- _AUFGABEN ZUR ÜBUNG_
a. Beantworte zum Text über das Stück „Judas“ folgende Fragen:
(i) Wodurch entstehen die Szenenwechsel?
(ii) Welche Geste macht Westphal, als er sich den Kopf an der freistehenden Treppe stößt?
(iii) Womit hadert Judas, wenn nicht mit dem eigenen Verrat?
b. Schreib den Text über das Stück „Judas“ nach seinem letzten Satz weiter.
==== LESETEXT
Auch hier ein Verweis auf die Grautöne der Figur und ein Setup für eine von mehreren Klammern, welche sich zum Ende des Stückes hin schließen sollen, was einen Abschluss ermöglicht, auch wenn sich „Judas“ nicht lösen lässt. Westphal erzählt in Folge Geschichten aus dem Leben „Jesu“, am liebsten solche, für welche nur er und Jesus Zeugen waren. Die Holzblöcke werden hierzu neu angeordnet, was Szenenwechsel schafft, in welchen Westphal seine Arbeit an der Figur mit körperlicher abwechselnd kann. Aus der Rolle schlüpft Westphal für die Dauer des Abends nie: Auch als er sich (gewollt oder ungewollt) den Kopf an der freistehenden Treppe stößt gibt es einen stummen Zeigefinger gen Himmel.
 
 
Womit Judas hadert, was ihn - neben unbezahlten Theaterkarten - zur Weißglut bringt ist dabei nicht der eigene Verrat („einer musste es tun“), sondern die restlichen Jünger und Jesus selbst, der sein Schicksal akzeptierte. Während Jesus gelassen in die gute Nacht ging, wütet Judas gegen das Sterben des Lichts, auch körperlich wenn er die Worte und Zeichen setzenden, massiven Holzbausteine geräuschvoll umstößt. Westphal gibt seinem Auftritt dadurch etwas physisch Bedrohliches, der Fokus des Stückes liegt auf Konfrontation und unangenehmen Fragen. Es soll ein „anregender“ Theaterabend sein, bei allem Polternden und aller Strenge auf der Bühne, ist es eine Einladung in sich zu gehen. Umso intensiver ist es, wenn Westphal dann mit Zärtlichkeit zurückblickt auf einen Menschen „aus Fleisch und Blut“, der für ihn die Welt bedeutete.
========
==== BEREITGESTELLTE ANGABEN
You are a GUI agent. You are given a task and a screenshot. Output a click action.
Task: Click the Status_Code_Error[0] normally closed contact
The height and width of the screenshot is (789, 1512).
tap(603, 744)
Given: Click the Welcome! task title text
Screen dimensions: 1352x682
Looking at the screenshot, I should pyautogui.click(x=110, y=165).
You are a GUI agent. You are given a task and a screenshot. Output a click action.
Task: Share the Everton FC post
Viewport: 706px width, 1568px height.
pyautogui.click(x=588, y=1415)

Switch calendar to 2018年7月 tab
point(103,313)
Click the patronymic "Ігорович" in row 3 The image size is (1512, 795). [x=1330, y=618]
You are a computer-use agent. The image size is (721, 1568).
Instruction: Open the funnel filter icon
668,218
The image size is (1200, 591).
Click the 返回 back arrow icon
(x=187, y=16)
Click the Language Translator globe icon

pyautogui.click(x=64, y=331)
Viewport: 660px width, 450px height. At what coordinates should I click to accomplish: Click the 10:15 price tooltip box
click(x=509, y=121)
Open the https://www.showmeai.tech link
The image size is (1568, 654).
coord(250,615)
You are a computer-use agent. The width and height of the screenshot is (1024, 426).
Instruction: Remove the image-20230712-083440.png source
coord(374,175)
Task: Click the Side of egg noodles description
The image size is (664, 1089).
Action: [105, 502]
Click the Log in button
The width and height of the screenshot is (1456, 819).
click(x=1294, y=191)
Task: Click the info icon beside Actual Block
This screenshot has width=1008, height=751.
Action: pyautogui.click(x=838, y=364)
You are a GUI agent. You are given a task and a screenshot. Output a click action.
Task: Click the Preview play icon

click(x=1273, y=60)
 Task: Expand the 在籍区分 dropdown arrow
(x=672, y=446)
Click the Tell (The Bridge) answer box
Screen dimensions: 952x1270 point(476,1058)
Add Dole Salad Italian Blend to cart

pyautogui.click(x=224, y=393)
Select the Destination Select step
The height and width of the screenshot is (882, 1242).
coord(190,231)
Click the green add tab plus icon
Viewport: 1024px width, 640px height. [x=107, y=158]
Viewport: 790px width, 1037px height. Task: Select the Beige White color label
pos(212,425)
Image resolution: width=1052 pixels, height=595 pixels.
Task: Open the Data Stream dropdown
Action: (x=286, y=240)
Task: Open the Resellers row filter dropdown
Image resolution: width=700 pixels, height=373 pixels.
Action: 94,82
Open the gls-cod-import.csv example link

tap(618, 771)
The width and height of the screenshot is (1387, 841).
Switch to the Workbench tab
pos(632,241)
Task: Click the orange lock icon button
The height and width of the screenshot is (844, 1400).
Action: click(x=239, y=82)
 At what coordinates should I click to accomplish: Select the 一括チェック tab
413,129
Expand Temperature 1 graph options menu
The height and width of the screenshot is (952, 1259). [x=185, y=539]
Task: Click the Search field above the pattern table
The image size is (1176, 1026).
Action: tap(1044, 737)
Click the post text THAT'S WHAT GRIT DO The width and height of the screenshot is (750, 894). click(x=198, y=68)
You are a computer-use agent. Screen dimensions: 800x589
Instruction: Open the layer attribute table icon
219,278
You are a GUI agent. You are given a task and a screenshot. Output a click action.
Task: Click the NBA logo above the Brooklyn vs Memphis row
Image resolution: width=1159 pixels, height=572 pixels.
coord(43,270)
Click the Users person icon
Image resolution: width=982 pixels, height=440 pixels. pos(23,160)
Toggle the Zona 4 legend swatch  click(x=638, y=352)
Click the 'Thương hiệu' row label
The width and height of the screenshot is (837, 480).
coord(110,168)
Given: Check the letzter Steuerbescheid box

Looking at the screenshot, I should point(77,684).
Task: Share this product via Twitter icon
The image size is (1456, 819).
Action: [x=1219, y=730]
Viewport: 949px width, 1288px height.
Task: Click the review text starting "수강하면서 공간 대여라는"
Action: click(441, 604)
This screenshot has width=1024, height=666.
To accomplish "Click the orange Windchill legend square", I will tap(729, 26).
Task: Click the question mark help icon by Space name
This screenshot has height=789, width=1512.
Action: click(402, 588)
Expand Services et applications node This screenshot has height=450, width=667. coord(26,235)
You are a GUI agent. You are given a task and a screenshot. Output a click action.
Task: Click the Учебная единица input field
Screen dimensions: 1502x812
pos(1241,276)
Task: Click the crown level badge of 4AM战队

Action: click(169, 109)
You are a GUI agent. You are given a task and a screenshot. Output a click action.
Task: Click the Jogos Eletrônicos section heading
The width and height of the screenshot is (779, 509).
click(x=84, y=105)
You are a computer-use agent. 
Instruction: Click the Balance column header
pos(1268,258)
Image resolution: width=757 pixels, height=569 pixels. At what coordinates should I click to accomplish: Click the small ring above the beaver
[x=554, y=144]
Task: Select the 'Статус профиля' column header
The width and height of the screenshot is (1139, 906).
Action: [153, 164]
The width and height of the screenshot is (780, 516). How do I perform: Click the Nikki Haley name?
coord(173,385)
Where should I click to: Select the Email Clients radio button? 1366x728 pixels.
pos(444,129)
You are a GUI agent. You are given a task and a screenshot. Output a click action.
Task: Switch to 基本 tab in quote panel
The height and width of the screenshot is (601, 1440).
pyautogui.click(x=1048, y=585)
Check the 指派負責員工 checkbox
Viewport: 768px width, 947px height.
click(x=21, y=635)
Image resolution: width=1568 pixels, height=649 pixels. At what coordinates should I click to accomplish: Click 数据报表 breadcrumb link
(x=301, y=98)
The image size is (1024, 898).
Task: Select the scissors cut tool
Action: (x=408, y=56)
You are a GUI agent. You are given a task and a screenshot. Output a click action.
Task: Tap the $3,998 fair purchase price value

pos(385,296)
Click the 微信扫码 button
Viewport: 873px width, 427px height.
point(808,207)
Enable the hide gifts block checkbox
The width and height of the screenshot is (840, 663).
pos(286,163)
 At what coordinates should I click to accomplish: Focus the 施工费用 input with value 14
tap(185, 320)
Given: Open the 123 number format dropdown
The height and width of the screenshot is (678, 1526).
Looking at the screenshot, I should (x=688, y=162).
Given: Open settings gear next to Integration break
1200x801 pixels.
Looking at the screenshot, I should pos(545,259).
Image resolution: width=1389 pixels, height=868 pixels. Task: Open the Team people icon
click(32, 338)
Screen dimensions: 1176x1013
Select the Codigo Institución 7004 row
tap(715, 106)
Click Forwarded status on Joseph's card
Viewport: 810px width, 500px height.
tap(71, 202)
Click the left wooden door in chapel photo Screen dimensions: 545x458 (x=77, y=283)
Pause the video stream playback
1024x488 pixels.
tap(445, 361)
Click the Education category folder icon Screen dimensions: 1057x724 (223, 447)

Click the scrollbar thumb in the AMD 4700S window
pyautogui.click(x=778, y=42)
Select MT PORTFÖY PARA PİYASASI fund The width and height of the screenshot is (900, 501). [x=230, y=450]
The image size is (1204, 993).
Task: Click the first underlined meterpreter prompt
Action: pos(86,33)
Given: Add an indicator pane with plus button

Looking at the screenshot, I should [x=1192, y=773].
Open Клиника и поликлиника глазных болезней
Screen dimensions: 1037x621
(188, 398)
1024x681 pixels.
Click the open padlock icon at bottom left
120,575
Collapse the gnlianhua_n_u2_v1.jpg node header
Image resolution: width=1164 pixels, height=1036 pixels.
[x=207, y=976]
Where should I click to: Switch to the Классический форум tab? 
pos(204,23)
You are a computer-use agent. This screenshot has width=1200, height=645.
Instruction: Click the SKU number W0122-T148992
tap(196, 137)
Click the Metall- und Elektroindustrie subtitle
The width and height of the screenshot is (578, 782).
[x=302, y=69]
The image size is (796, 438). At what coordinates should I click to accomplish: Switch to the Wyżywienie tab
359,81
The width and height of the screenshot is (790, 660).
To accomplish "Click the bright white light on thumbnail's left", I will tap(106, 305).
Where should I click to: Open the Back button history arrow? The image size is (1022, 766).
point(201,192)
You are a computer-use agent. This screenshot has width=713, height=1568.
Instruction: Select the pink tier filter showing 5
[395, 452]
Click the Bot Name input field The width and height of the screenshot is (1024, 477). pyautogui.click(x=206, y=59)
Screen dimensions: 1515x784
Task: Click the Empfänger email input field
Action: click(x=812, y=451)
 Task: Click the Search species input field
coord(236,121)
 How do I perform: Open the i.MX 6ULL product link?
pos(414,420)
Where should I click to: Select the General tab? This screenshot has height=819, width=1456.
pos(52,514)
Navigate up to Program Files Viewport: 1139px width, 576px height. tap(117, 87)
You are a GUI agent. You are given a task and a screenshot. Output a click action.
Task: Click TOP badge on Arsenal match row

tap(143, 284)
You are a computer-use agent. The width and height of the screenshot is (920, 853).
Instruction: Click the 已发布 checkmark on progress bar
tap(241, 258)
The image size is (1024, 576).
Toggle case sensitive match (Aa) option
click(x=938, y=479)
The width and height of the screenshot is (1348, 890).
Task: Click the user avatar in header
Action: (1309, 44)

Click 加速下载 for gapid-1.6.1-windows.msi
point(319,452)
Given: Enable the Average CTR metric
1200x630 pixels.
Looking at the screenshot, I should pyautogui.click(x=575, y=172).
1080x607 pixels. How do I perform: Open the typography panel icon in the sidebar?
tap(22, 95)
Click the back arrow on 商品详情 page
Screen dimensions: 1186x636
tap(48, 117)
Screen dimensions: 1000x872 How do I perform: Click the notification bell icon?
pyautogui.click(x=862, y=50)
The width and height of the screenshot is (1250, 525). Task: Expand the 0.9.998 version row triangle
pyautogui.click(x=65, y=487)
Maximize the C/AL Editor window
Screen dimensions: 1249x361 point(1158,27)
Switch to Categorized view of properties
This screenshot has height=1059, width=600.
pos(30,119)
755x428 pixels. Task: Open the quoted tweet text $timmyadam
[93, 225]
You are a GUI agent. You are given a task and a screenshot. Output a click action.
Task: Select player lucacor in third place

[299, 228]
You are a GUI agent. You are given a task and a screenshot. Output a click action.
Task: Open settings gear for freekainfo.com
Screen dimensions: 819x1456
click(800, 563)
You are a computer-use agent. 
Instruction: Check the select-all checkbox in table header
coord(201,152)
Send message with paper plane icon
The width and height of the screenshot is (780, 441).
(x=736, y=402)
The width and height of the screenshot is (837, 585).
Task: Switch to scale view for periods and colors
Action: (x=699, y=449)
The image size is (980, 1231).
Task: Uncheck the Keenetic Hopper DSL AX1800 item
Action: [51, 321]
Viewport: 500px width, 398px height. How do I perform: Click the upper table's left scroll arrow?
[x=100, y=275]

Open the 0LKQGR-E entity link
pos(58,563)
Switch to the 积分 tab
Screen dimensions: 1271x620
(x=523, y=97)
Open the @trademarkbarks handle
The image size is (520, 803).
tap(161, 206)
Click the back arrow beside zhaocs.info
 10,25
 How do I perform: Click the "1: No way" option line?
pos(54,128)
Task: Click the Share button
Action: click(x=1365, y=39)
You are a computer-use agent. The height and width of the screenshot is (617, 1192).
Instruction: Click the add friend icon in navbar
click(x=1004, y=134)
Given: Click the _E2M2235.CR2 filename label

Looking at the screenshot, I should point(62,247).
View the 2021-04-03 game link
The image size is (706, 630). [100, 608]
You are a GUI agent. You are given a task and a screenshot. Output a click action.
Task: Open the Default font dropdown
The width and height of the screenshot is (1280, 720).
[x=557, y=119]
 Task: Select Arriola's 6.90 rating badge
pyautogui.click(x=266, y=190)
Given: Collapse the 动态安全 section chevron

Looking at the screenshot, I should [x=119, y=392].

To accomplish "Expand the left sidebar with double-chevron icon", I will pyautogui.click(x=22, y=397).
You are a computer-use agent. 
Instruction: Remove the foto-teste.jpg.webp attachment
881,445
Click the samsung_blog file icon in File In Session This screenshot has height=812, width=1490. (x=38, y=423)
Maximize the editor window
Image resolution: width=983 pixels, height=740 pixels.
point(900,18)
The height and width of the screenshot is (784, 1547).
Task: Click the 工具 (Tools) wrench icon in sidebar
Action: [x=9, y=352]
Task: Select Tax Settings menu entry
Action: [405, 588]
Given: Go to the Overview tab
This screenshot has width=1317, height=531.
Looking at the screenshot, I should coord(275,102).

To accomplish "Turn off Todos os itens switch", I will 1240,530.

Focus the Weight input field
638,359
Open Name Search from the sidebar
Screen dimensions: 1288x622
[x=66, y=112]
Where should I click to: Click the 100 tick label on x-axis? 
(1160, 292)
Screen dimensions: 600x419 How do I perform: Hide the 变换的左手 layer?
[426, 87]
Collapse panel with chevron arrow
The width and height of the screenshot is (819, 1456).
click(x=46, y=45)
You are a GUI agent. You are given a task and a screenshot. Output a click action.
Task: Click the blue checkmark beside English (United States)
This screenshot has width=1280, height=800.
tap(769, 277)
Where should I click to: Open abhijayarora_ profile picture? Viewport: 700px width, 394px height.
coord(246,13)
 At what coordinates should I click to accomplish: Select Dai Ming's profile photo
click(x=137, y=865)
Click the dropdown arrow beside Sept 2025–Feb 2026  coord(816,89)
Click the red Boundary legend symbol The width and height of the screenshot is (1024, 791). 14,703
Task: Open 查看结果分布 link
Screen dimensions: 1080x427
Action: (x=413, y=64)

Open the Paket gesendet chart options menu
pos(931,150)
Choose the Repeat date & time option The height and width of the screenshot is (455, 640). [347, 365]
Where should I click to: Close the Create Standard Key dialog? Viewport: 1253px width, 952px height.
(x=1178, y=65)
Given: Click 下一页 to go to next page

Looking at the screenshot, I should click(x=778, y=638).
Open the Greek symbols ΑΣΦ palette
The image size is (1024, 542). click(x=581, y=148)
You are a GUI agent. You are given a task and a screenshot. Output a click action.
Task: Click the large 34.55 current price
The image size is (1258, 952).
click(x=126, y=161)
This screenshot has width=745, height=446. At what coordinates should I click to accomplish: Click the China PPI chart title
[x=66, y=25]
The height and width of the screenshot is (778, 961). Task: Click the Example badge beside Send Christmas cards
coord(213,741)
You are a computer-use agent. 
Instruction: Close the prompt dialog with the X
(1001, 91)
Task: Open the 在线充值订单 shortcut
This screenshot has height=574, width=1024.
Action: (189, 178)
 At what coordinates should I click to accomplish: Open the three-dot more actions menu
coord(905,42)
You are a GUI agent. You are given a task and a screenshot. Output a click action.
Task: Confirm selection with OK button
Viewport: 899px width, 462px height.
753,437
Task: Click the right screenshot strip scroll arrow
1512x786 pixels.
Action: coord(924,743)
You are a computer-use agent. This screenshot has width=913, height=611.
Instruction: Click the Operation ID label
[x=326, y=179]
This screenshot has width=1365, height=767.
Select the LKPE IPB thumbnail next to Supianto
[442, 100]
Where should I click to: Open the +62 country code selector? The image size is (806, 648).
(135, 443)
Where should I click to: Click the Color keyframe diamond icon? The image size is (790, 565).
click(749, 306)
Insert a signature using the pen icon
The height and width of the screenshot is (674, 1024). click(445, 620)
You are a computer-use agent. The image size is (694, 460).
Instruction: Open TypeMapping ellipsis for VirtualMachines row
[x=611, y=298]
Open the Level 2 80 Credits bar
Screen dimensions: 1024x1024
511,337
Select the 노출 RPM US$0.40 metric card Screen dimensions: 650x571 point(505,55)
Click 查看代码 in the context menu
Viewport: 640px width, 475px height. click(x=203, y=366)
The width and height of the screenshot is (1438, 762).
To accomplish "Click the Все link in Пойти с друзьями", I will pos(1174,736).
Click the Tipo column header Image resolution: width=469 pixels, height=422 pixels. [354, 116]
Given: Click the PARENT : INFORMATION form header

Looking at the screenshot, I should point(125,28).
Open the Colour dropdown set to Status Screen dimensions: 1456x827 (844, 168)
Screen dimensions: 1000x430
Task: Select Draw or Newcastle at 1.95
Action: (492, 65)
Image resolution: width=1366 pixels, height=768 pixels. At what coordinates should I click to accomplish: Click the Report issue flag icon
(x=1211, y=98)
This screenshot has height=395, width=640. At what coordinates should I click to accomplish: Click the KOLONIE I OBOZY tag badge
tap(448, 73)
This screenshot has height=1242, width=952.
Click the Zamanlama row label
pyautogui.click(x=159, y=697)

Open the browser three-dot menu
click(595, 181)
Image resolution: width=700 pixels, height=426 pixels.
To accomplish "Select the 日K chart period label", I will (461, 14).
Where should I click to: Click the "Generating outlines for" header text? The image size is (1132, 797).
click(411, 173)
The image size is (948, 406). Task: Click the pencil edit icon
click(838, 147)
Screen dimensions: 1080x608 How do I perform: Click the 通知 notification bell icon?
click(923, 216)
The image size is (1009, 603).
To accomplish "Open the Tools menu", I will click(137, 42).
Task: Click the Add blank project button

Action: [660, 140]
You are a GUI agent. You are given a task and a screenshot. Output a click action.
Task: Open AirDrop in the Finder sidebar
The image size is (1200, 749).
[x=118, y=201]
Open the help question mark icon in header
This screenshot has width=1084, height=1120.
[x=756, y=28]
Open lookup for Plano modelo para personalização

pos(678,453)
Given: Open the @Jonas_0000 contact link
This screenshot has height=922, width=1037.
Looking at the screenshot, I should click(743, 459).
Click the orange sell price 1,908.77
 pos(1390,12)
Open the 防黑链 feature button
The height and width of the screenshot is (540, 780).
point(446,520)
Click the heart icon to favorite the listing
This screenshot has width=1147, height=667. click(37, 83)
========
- _ANTWORTEN_
a.
(i) Die Holzblöcke werden neu angeordnet.
(ii) Er zeigt stumm mit dem Zeigefinger gen Himmel.
(iii) Mit den restlichen Jüngern und mit Jesus selbst, der sein Schicksal akzeptierte.

b.
Zuviel sei nicht verraten, am Ende schließt sich auch noch bei der Musikwahl für den stilvollen Abgang von der Bühne eine letzte Klammer, als zum Intro des Songs der Gesang einsetzt und man die einzig folgerichtige Wahl getroffen hat. Mit „Judas“ zeigt das TidA ein Theaterstück, welches mit der Besetzung des Schauspielers steht oder fällt. Es steht, ist dabei hart aber fair, mit dem Publikum und mit sich selbst. Denken Sie also daran für den Eintritt zu zahlen.